Pasolini e se coloro che hanno cambiato la storia sono quelli che hanno saputo dire no


Ha colpito molto, nel film Pasolini il poeta maledetto, quanto affermato dal grande ed immenso poeta, ucciso brutalmente in quel litorale di Ostia divenuto noto ultimamente specialmente per la questione di "mafia capitale".  "Quelli che hanno cambiato la storia  non sono stati né i cortigiani né gli assistenti dei cardinali ma chi ha saputo dire no". Ed ha realmente ragione. La forza del no, della disobbedienza consapevole, del dissenso, del contrasto nei confronti di chi, protetto dallo scudo della propria arroganza, impone atti, decisioni, che sconvolgono non tanto il quieto vivere ma il bene comune. La forza del no è quella che ha determinato la resistenza, un no tramutato nel sì ai valori fondanti la rivoluzione francese, libertà, uguaglianza, fratellanza. Un no è quello che guida da oltre 25 anni la più importante lotta contro i poteri forti nel nostro disastrato Paese, quella No Tav, un no è quella forza che, giorno dopo giorno, porta nelle scuole i docenti a contrastare ( da qui la qualificazione contrastivi) i poteri "padronali" della "buona scuola", che minano la libertà d'insegnamento e la formazione di libere coscienze. 

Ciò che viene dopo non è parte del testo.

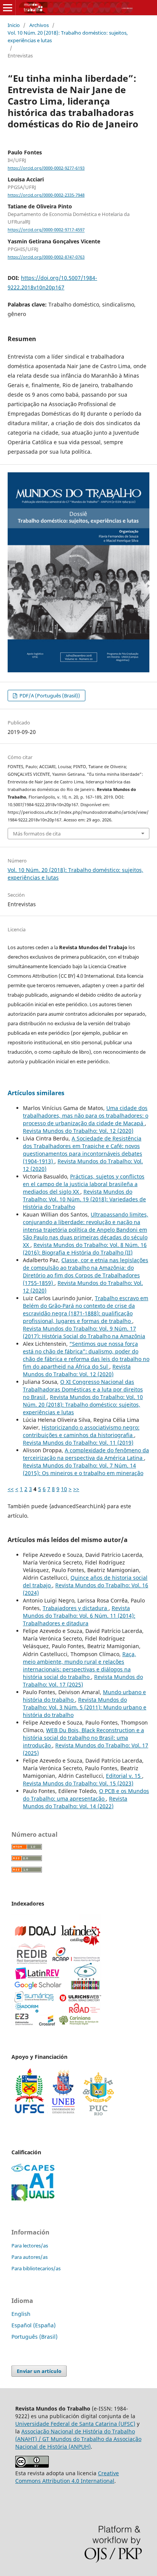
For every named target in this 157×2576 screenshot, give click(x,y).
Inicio (14, 25)
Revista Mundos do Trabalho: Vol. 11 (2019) (78, 1442)
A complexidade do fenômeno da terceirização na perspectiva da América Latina (86, 1454)
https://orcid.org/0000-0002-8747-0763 (46, 257)
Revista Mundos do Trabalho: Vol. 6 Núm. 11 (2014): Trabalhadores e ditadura (79, 1615)
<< (11, 1489)
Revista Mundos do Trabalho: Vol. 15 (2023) (78, 1783)
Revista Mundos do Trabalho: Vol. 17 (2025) (83, 1680)
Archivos (39, 25)
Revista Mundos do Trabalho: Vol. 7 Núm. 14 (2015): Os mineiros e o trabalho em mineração (83, 1469)
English (20, 2313)
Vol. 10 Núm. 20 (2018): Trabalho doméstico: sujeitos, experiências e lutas (68, 36)
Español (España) (33, 2325)
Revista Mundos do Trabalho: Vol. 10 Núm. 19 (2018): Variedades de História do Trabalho (84, 1199)
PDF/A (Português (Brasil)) (49, 695)
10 (64, 1489)
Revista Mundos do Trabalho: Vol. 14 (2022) (75, 1802)
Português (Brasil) (34, 2336)
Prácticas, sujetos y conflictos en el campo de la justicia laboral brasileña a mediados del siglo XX (83, 1184)
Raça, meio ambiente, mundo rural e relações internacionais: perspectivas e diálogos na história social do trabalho (79, 1665)
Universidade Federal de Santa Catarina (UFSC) (75, 2423)
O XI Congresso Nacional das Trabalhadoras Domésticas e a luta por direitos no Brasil (83, 1389)
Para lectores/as (29, 2245)
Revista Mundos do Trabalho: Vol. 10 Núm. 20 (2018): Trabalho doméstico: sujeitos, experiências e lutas (83, 1404)
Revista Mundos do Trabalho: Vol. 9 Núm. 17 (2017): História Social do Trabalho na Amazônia (84, 1332)
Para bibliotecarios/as (36, 2268)
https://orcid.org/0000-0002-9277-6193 (46, 168)
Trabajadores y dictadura (76, 1608)
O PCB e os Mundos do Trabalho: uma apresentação (86, 1794)
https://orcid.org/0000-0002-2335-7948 (46, 195)
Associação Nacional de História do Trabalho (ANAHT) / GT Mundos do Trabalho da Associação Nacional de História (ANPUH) (78, 2439)
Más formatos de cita (37, 833)
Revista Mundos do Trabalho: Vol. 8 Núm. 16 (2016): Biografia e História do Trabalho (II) (85, 1248)
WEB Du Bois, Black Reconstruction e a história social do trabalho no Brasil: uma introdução (83, 1737)
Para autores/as (29, 2257)
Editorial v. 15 (124, 1775)
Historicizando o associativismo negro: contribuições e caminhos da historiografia (81, 1431)
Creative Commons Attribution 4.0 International (67, 2477)
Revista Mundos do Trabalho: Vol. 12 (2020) (78, 1130)
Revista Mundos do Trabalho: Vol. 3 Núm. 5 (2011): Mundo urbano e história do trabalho (84, 1707)
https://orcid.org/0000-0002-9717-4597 (46, 230)
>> (76, 1489)
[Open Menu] (7, 7)
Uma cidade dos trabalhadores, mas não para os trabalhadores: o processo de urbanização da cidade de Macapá (85, 1115)
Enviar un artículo (39, 2371)
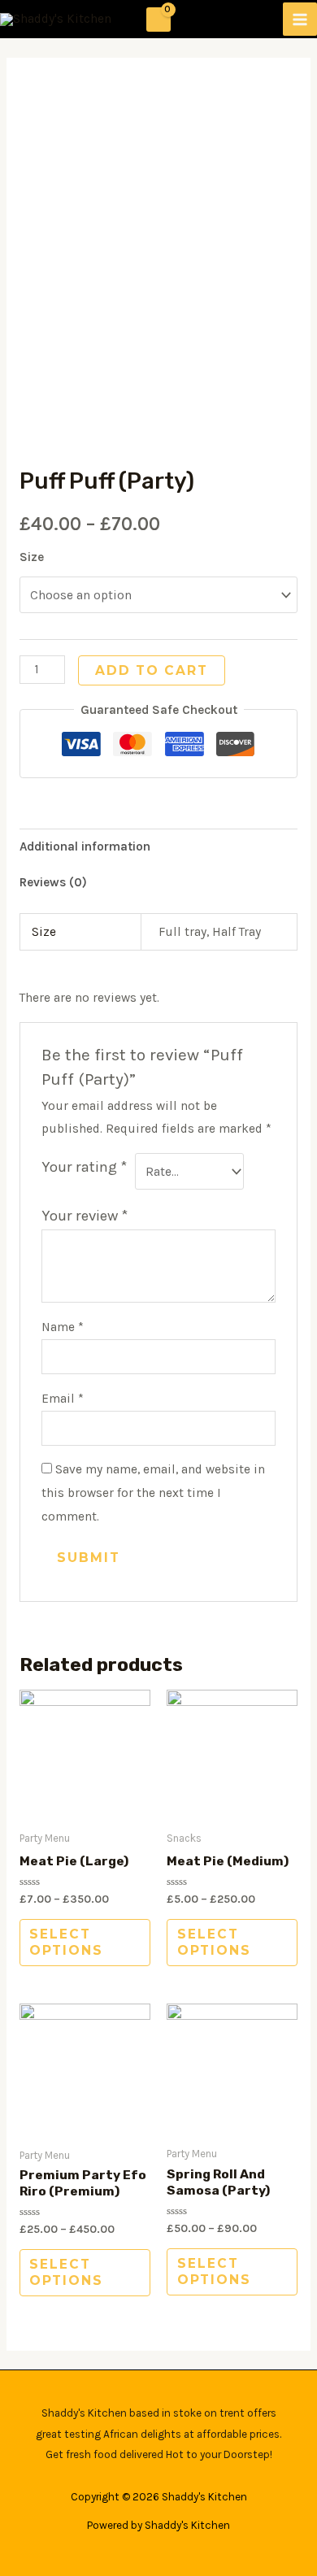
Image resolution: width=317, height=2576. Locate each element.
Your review (84, 1216)
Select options (66, 1942)
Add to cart (151, 670)
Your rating (84, 1167)
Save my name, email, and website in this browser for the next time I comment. (153, 1493)
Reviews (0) (53, 882)
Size (32, 557)
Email (62, 1398)
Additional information (85, 846)
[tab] (158, 846)
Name (62, 1327)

Un no è la forza che nel Paese unisce le migliori anime, laicamente parlando, contro le mafie, dalla società civile, e parte delle Istituzioni, un no che si ribella anche nei confronti di chi ha abusato il termine ed il concetto antimafia per business e  per fungere da scivolo a favore della mafia stessa,  un no è quello che ha determinato la conquista dei diritti dei lavoratori, oggi massacrati, un no è ciò che ha determinato la forza per arrivare a lottare per i diritti civili, anche se in Italia, come ha ricordato la Commissione europea contro il razzismo, siamo in profondo ritardo, un no è il cuore della lotta continua per la libertà di stampa, in un Paese fondante l'Unione Europea che è nelle classifiche che contano in posti imbarazzanti. Perché imbarazzante è il nostro Paese, un Paese che crolla giorno dopo giorno, un Paese dove corruzione, malaffare, mafie e mancanza di laicità e mancanza di rispetto per il bene comune hanno portato al fallimento della nostra democrazia, in un Paese che sembra essere destinato inevitabilmente verso la catastrofe totale. E sarà il no del 4 dicembre probabilmente a segnare il fallimento di un progetto politico che nasce da lontano, dalle peggiori stanze della politica italiana ed internazionale, un no che porrà fine allo scontro generazionale ed invertirà la rotta affinché possa emergere la solidarietà generazionale. Il no è il meglio del Paese, anche se demonizzato e temuto, perchè dire no significa essere liberi da compromessi.